::: 抜粋文 :::
祥人『日がな半日ゲーム部暮らし』についてカタリ

 祝電書化! もう新刊状態では買えない漫画でありましたので、これはめでたいですよ。グレートですよこいつは……。個人的に好きな漫画オールタイムベスト10に入る漫画ですので、この喜びが個人的に昂る……、溢れる……。と島田敏声を出させるほどなのです。だから、一体どういう漫画であったかと言うのを文章でつづっていきたいと思います。ということで、

いいか! もう一度祥人『日がな半日ゲーム部暮らし』の内容ついて説明しておくぞ!!(ホワイトボード打)

 『日がな半日ゲーム部暮らし』。どういう内容であるか。
 この設問に対する回答は簡単だから難しいものがあります。主としては主役のゲームバカみひろさんの、ゲーム部での高校三年間についての漫画、と書くと収まりがいいのですが、みひろさんが主体だった時期から後輩のあっきーさん主体になる時期というのがありまして、だからみひろさんが所属していた時期のゲーム部の話とした方がいいかもしれません。でも、最後はまた新たな部員が、という流れでもあり、つまりゲーム部自体の話だといういい方も正しい。成程、難しいじゃねえの。
::: データ :::
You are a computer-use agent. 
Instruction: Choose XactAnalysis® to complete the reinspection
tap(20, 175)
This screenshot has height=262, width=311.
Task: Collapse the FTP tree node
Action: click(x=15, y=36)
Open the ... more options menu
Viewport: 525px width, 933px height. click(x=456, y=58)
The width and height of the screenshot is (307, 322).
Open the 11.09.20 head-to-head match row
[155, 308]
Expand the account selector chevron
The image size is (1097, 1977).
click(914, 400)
:::
::: データ :::
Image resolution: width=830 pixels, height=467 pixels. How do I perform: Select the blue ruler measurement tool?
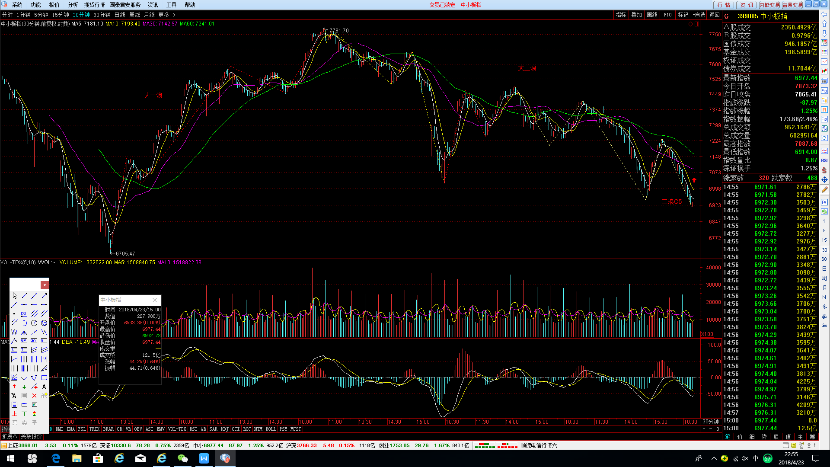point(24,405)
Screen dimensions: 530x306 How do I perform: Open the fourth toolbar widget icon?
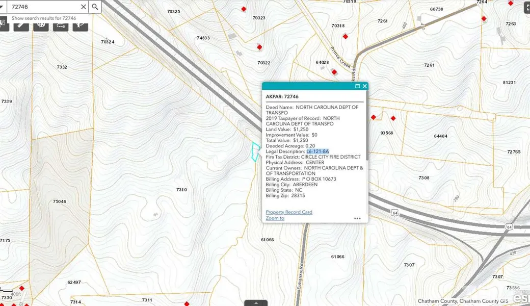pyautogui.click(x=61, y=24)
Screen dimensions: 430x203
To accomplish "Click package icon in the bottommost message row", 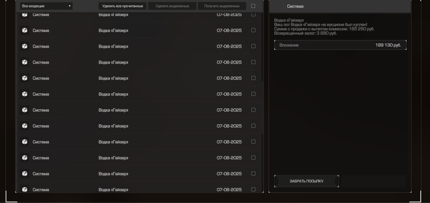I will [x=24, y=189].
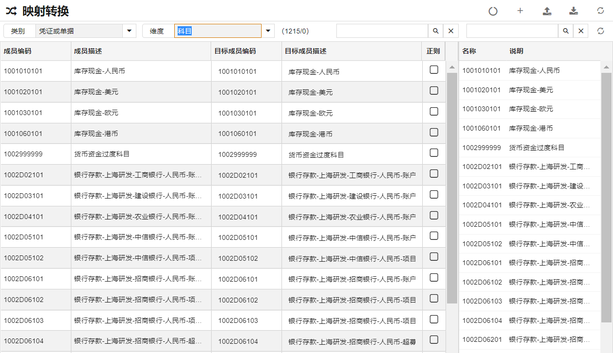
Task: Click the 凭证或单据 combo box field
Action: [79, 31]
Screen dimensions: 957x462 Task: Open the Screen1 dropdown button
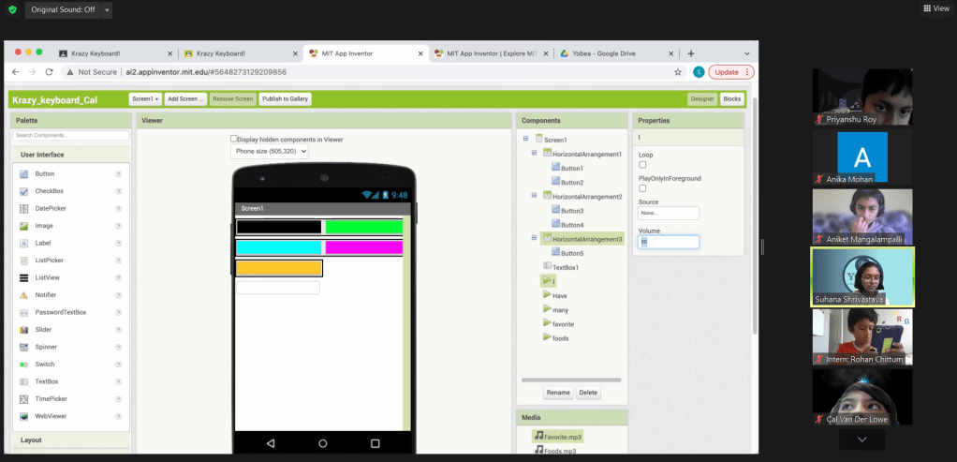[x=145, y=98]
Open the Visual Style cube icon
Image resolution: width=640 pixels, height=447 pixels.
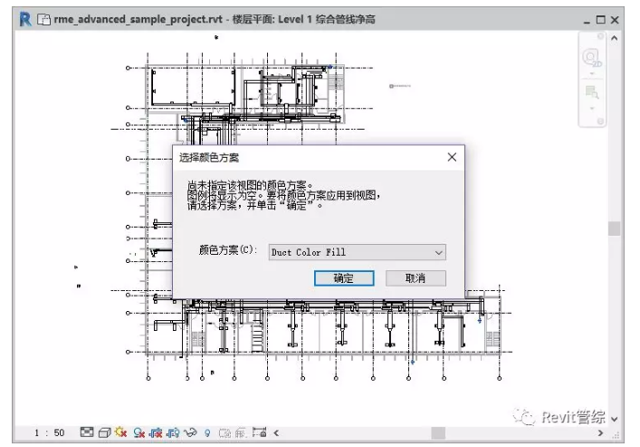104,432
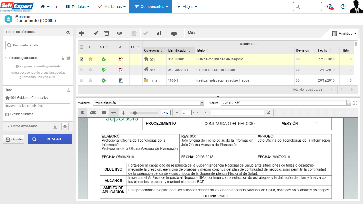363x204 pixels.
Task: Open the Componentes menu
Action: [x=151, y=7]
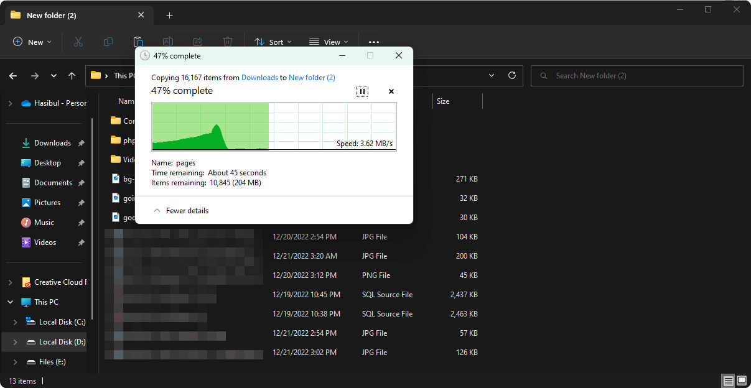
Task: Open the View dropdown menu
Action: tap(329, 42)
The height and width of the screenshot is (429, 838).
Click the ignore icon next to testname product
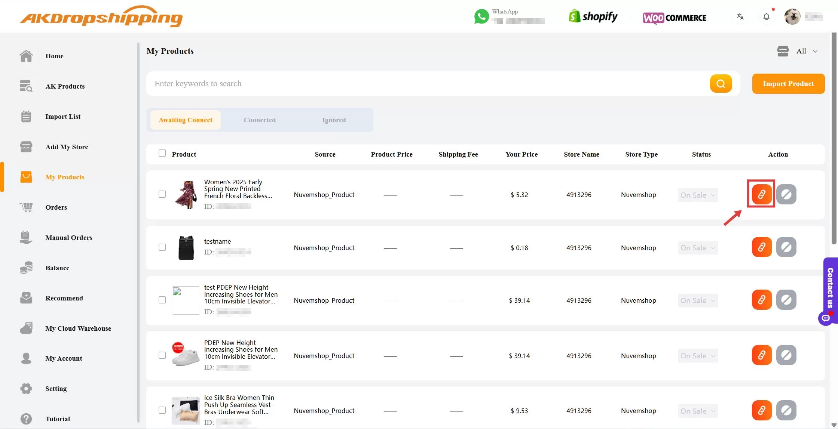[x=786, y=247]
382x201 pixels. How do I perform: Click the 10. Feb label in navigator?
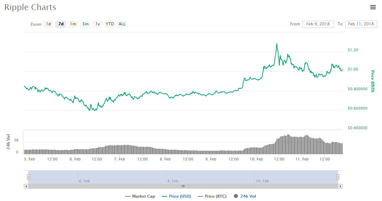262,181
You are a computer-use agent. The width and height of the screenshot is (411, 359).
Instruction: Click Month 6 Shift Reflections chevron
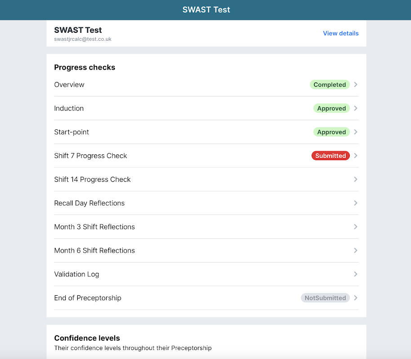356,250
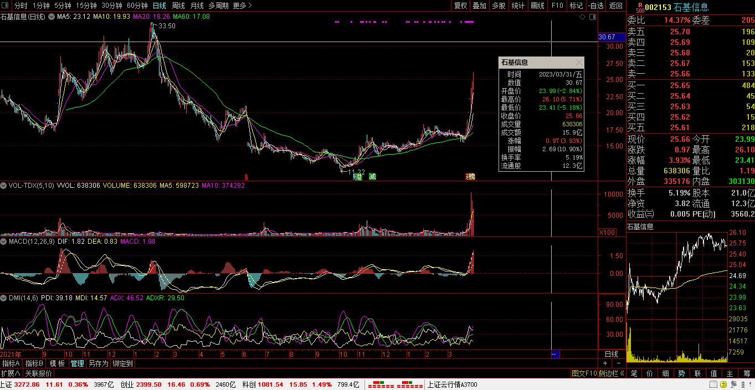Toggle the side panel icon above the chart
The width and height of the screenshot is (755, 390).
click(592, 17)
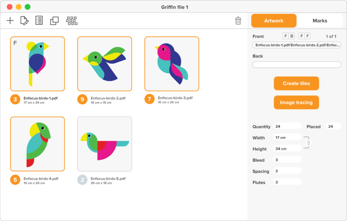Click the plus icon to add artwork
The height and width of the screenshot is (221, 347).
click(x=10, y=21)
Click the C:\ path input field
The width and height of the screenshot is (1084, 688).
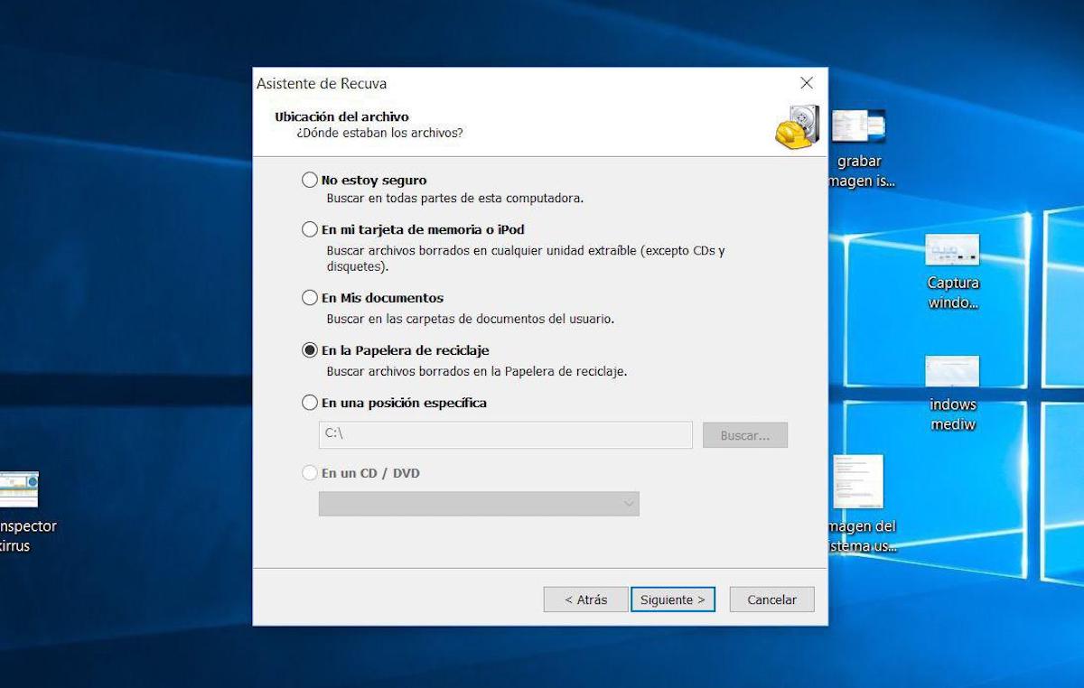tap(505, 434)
:::
指示.
1 > 抜粋文によると、みひろさんの後に話の主体となるのは誰ですか。
2 > 抜粋文の「祥人『日がな半日ゲーム部暮らし』についてカタリ」から「くぞ!!(ホワイトボード打)」までを正確に書き写してください。
3 > 抜粋文の「この設問に対する回答は」で始まる段落を、主な事実を残して箇条書きにまとめてください。

解答.
1 > 後輩のあっきーさんです。

2 >
祥人『日がな半日ゲーム部暮らし』についてカタリ

 祝電書化! もう新刊状態では買えない漫画でありましたので、これはめでたいですよ。グレートですよこいつは……。個人的に好きな漫画オールタイムベスト10に入る漫画ですので、この喜びが個人的に昂る……、溢れる……。と島田敏声を出させるほどなのです。だから、一体どういう漫画であったかと言うのを文章でつづっていきたいと思います。ということで、

いいか! もう一度祥人『日がな半日ゲーム部暮らし』の内容ついて説明しておくぞ!!(ホワイトボード打)

3 >
- どういう内容かという問いへの回答は、簡単だからこそ難しい。
- 主としては、主役のゲームバカみひろさんのゲーム部での高校三年間についての漫画と言える。
- ただし、みひろさん主体の時期から後輩のあっきーさん主体の時期に移るため、みひろさんが所属していた時期のゲーム部の話とした方がよいかもしれない。
- 最後はまた新たな部員が入る流れでもあり、ゲーム部自体の話という言い方も正しい。